Start of Block
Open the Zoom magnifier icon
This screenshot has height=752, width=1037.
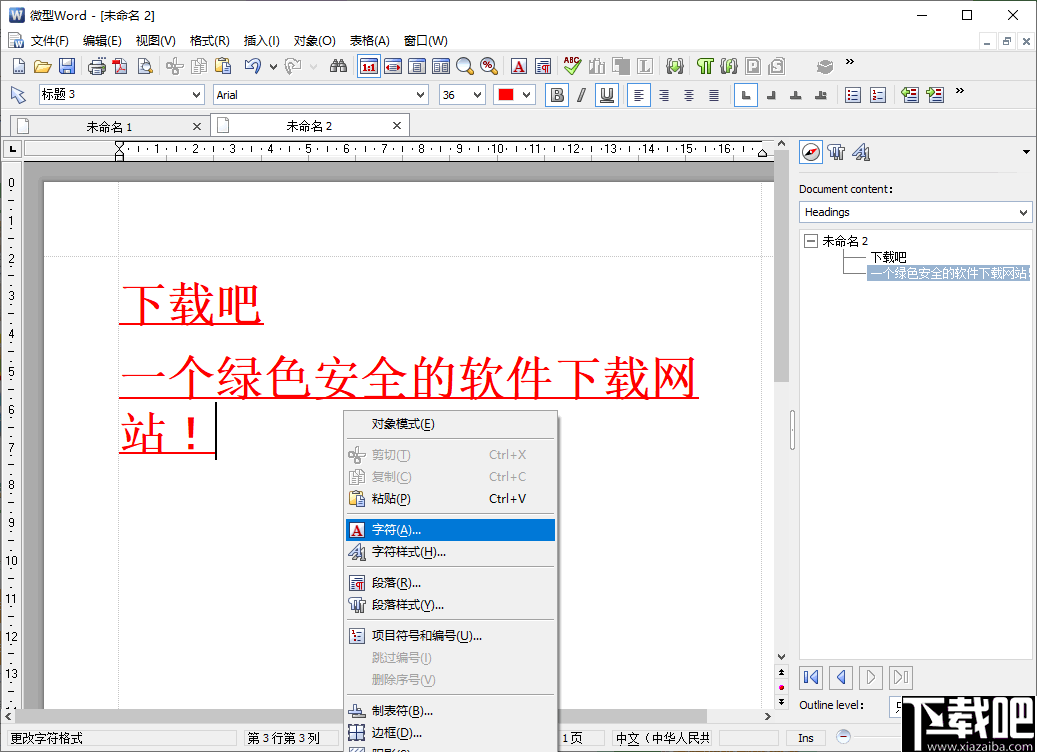coord(464,66)
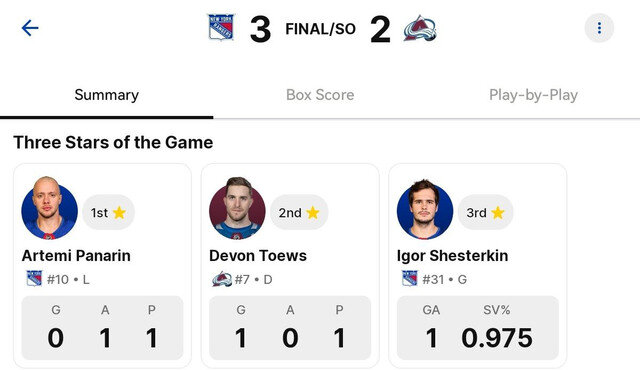Open the Play-by-Play tab
This screenshot has width=640, height=370.
[533, 95]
End of Block
**What to produce**: Retype each line of the listing above word for word. Exclude the pictures.

**Answer box**:
Open the Zoom magnifier icon
This screenshot has height=752, width=1037.
coord(464,66)
Open the Play-by-Play tab
This screenshot has width=640, height=370.
[533, 95]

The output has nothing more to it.